Сейчас он снова сидел ссутулившись, и, несмотря на его молчание, Офелия видела, как он потрясен тем, что с ней случилось.
Легким щелчком она заставила шарф ослабить кольца; тот соскользнул с ее плеч и обмотал локоть как повязка. Боль немного утихла.
– Торн, по поводу того, что я вам недавно сказа…
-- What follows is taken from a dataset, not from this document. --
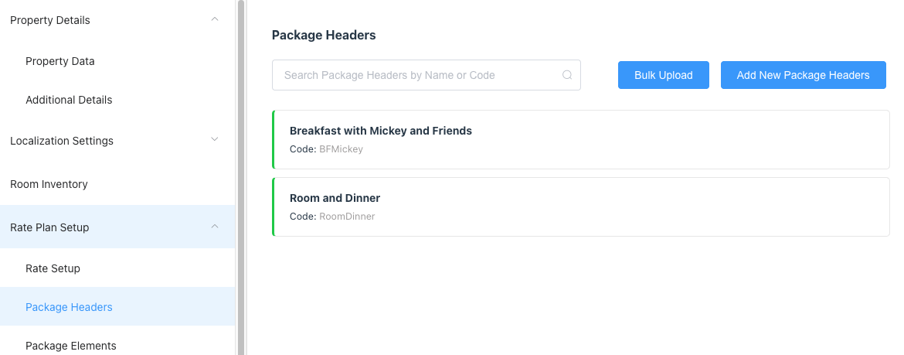Image resolution: width=904 pixels, height=355 pixels.
Task: Navigate to Package Elements
Action: click(70, 346)
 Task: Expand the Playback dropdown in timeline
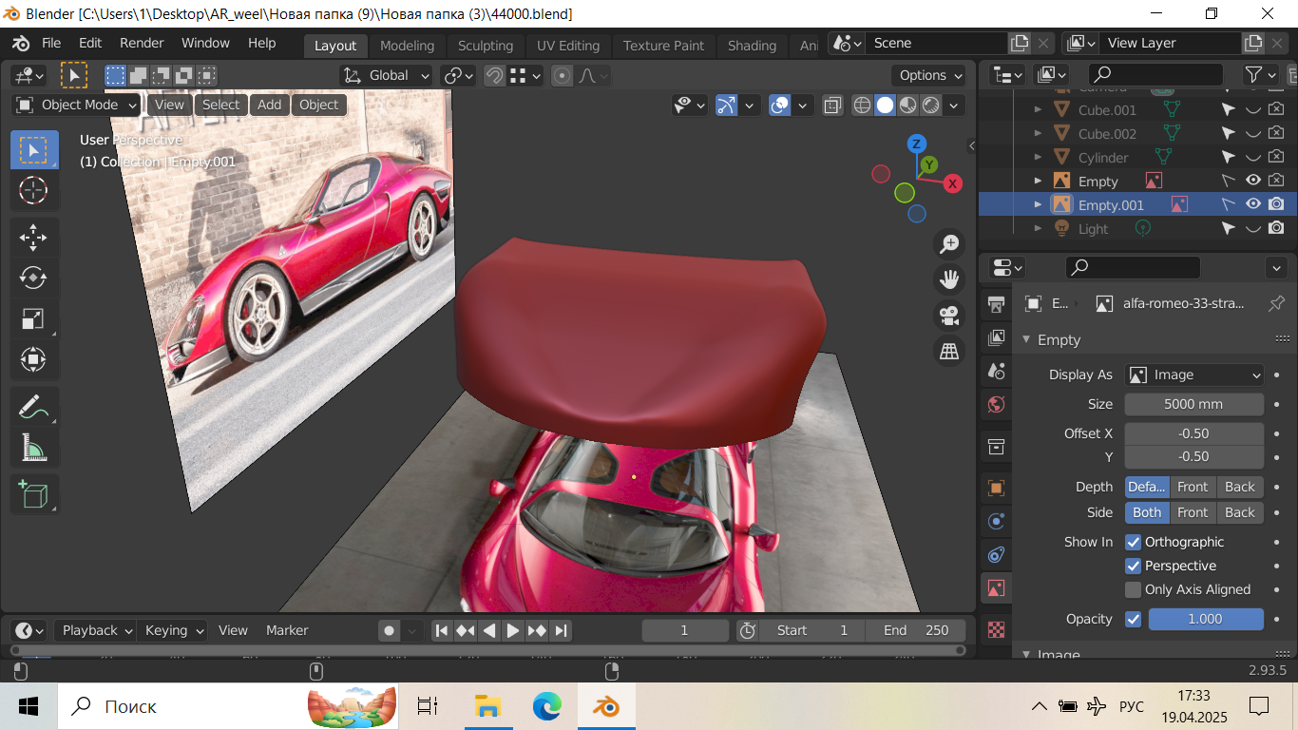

Она осеклась на полуслове. На лице у Торна не дрогнул ни один мускул, но его взгляда оказалось достаточно, чтобы она замолчала.
– Я отвечаю за вас, и, похоже, плохо с этим справляюсь. Вы были абсолютно правы, и давайте больше не будем об этом говорить.
– Я хотела бы понять, что вас так сильно рассердило.
– Вы хотели бы понять, что меня рассердило…
Торн медленно повторил эти слова; из-за его северного акцента звук «р» скрежетал, как шестеренки в механизме. Он немного помолчал, словно подыскивая формулировку для ответа. К удивлению Офелии, он достал из внутреннего кармана игральные кости. Они были сделаны очень искусно и мало походили на те, что вырезал в детстве сводный брат Торна, но Офелия не могла не увидеть их сходства.
– Я не верю ни в удачу, ни в судьбу, – объявил Торн. – Я полагаюсь только на теорию вероятностей. Я изучал математическую статистику, комбинаторику, случайные величины, и нигде в них нет места неожиданности. Вы, кажется, не способны осознать свое дестабилизирующее влияние на такого человека, как я.
– Я не понимаю, – пролепетала Офелия, действительно не понявшая ни слова.
Торн подкинул кости на ладони и убрал их в карман.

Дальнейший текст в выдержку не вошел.